::: Provided data
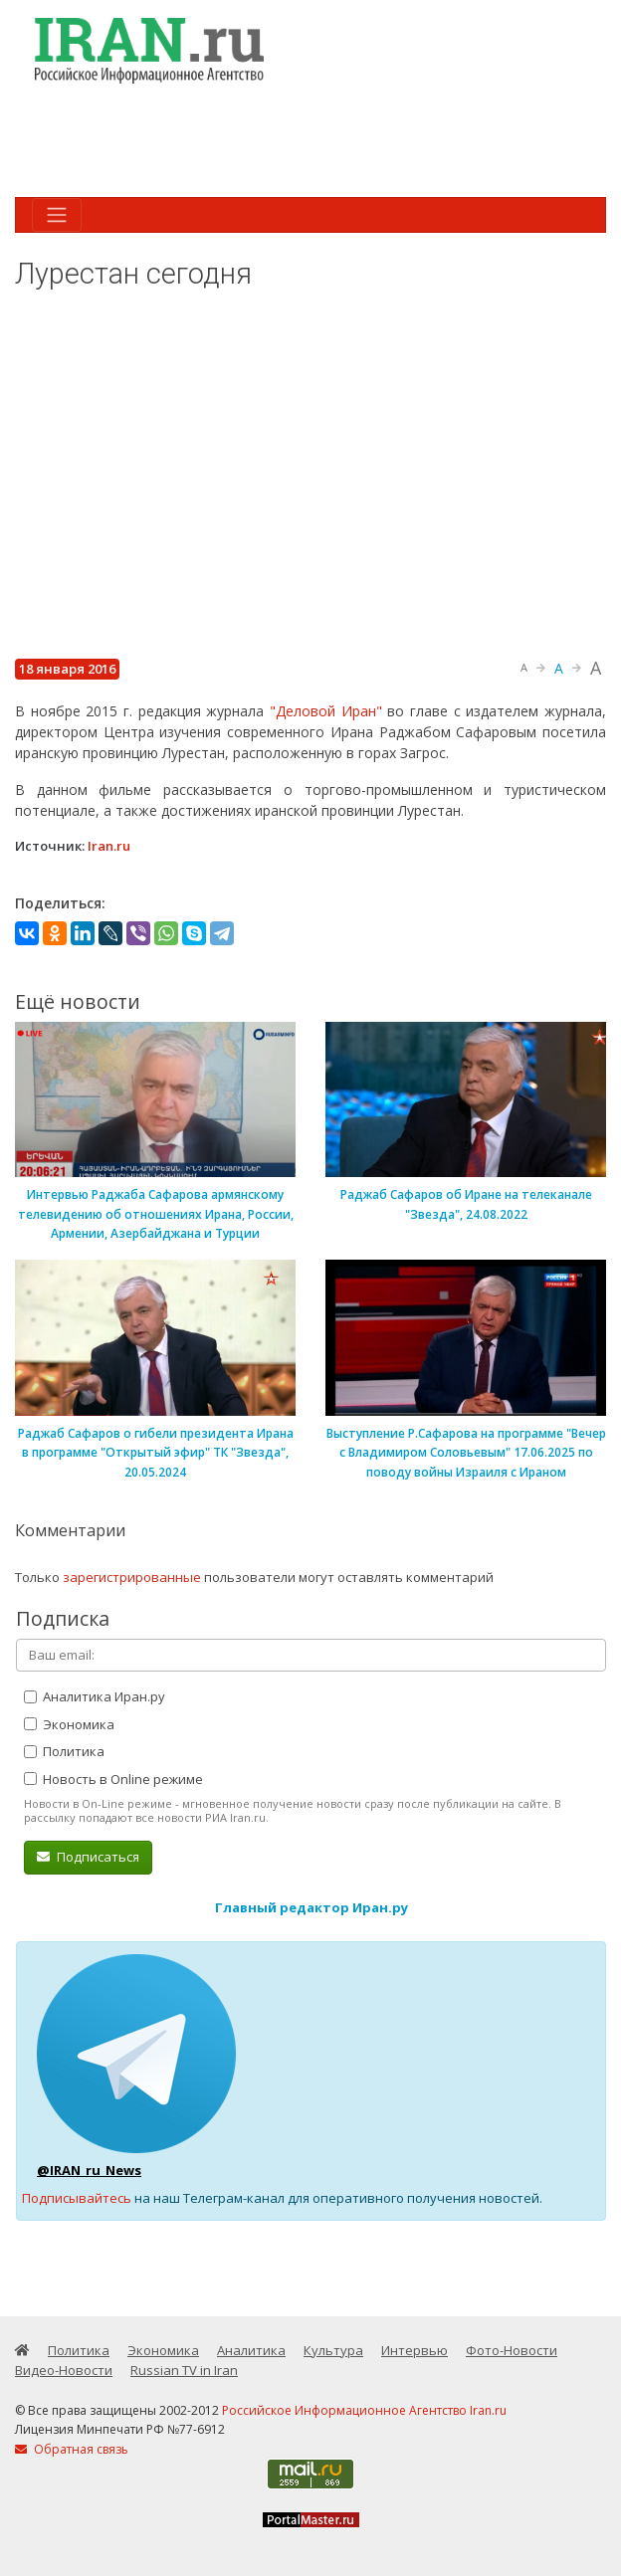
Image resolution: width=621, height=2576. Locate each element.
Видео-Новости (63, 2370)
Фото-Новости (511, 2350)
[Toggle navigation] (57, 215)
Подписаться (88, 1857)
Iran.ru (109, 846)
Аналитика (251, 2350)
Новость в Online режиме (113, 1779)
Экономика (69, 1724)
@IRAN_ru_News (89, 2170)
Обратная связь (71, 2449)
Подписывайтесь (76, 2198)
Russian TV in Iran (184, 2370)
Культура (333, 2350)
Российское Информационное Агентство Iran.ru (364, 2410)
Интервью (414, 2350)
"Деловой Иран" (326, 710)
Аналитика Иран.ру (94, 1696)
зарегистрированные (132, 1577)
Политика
::::::
• **Work to be completed**: Recast the lines as a Markdown table with the columns "Row" and "Line", starting at the line that contains "Экономика (69, 1724)" and ending with the last line, both included. Leave out any blank lines and include no other lines.

• **The output**:
| Row | Line |
|---|---|
| 1 | Экономика (69, 1724) |
| 2 | @IRAN_ru_News (89, 2170) |
| 3 | Обратная связь (71, 2449) |
| 4 | Подписывайтесь (76, 2198) |
| 5 | Russian TV in Iran (184, 2370) |
| 6 | Культура (333, 2350) |
| 7 | Российское Информационное Агентство Iran.ru (364, 2410) |
| 8 | Интервью (414, 2350) |
| 9 | "Деловой Иран" (326, 710) |
| 10 | Аналитика Иран.ру (94, 1696) |
| 11 | зарегистрированные (132, 1577) |
| 12 | Политика |